▸ **Problem statement**:
Copy out the data below, all of it, exactly.

*** Recorded data ***

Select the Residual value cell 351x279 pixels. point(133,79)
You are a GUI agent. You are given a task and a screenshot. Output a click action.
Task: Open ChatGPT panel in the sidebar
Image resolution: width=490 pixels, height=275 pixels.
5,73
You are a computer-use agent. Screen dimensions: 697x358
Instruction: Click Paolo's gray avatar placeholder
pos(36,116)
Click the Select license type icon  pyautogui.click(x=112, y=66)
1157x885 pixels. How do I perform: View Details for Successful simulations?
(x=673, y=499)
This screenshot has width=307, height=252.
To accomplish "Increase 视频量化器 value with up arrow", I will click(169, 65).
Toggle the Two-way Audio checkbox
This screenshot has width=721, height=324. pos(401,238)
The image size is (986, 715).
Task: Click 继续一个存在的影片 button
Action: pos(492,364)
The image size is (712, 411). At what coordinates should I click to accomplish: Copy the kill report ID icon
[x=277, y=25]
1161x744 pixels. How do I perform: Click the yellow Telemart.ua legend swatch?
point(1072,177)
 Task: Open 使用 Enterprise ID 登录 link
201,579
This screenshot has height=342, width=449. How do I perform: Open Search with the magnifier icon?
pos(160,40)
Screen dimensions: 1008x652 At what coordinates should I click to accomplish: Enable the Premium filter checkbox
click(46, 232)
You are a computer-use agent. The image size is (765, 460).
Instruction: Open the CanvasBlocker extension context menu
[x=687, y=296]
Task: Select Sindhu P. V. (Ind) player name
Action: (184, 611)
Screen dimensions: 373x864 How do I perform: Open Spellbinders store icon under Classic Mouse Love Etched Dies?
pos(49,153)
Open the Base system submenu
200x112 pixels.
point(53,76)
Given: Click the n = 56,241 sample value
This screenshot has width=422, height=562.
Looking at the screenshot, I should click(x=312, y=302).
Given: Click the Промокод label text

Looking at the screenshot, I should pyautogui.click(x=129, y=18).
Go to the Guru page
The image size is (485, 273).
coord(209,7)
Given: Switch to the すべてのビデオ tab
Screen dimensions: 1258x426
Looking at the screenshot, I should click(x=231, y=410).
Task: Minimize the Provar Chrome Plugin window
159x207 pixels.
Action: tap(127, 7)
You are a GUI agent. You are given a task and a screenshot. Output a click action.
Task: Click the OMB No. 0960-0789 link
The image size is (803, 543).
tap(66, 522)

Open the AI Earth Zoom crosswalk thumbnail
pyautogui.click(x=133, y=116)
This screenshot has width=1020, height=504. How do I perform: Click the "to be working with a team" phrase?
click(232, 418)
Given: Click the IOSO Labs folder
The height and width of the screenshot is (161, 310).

*** End of Recorded data ***

▸ **Task response**:
Select the Residual value cell 351x279 pixels. point(133,79)
You are a GUI agent. You are given a task and a screenshot. Output a click action.
Task: Open ChatGPT panel in the sidebar
Image resolution: width=490 pixels, height=275 pixels.
5,73
You are a computer-use agent. Screen dimensions: 697x358
Instruction: Click Paolo's gray avatar placeholder
pos(36,116)
Click the Select license type icon  pyautogui.click(x=112, y=66)
1157x885 pixels. How do I perform: View Details for Successful simulations?
(x=673, y=499)
This screenshot has width=307, height=252.
To accomplish "Increase 视频量化器 value with up arrow", I will click(169, 65).
Toggle the Two-way Audio checkbox
This screenshot has width=721, height=324. pos(401,238)
The image size is (986, 715).
Task: Click 继续一个存在的影片 button
Action: pos(492,364)
The image size is (712, 411). At what coordinates should I click to accomplish: Copy the kill report ID icon
[x=277, y=25]
1161x744 pixels. How do I perform: Click the yellow Telemart.ua legend swatch?
point(1072,177)
 Task: Open 使用 Enterprise ID 登录 link
201,579
This screenshot has height=342, width=449. How do I perform: Open Search with the magnifier icon?
pos(160,40)
Screen dimensions: 1008x652 At what coordinates should I click to accomplish: Enable the Premium filter checkbox
click(46, 232)
You are a computer-use agent. The image size is (765, 460).
Instruction: Open the CanvasBlocker extension context menu
[x=687, y=296]
Task: Select Sindhu P. V. (Ind) player name
Action: (184, 611)
Screen dimensions: 373x864 How do I perform: Open Spellbinders store icon under Classic Mouse Love Etched Dies?
pos(49,153)
Open the Base system submenu
200x112 pixels.
point(53,76)
Given: Click the n = 56,241 sample value
This screenshot has width=422, height=562.
Looking at the screenshot, I should click(x=312, y=302).
Given: Click the Промокод label text

Looking at the screenshot, I should pyautogui.click(x=129, y=18).
Go to the Guru page
The image size is (485, 273).
coord(209,7)
Given: Switch to the すべてのビデオ tab
Screen dimensions: 1258x426
Looking at the screenshot, I should click(x=231, y=410).
Task: Minimize the Provar Chrome Plugin window
159x207 pixels.
Action: tap(127, 7)
You are a GUI agent. You are given a task and a screenshot. Output a click action.
Task: Click the OMB No. 0960-0789 link
The image size is (803, 543).
tap(66, 522)

Open the AI Earth Zoom crosswalk thumbnail
pyautogui.click(x=133, y=116)
This screenshot has width=1020, height=504. How do I perform: Click the "to be working with a team" phrase?
click(232, 418)
Given: Click the IOSO Labs folder
The height and width of the screenshot is (161, 310).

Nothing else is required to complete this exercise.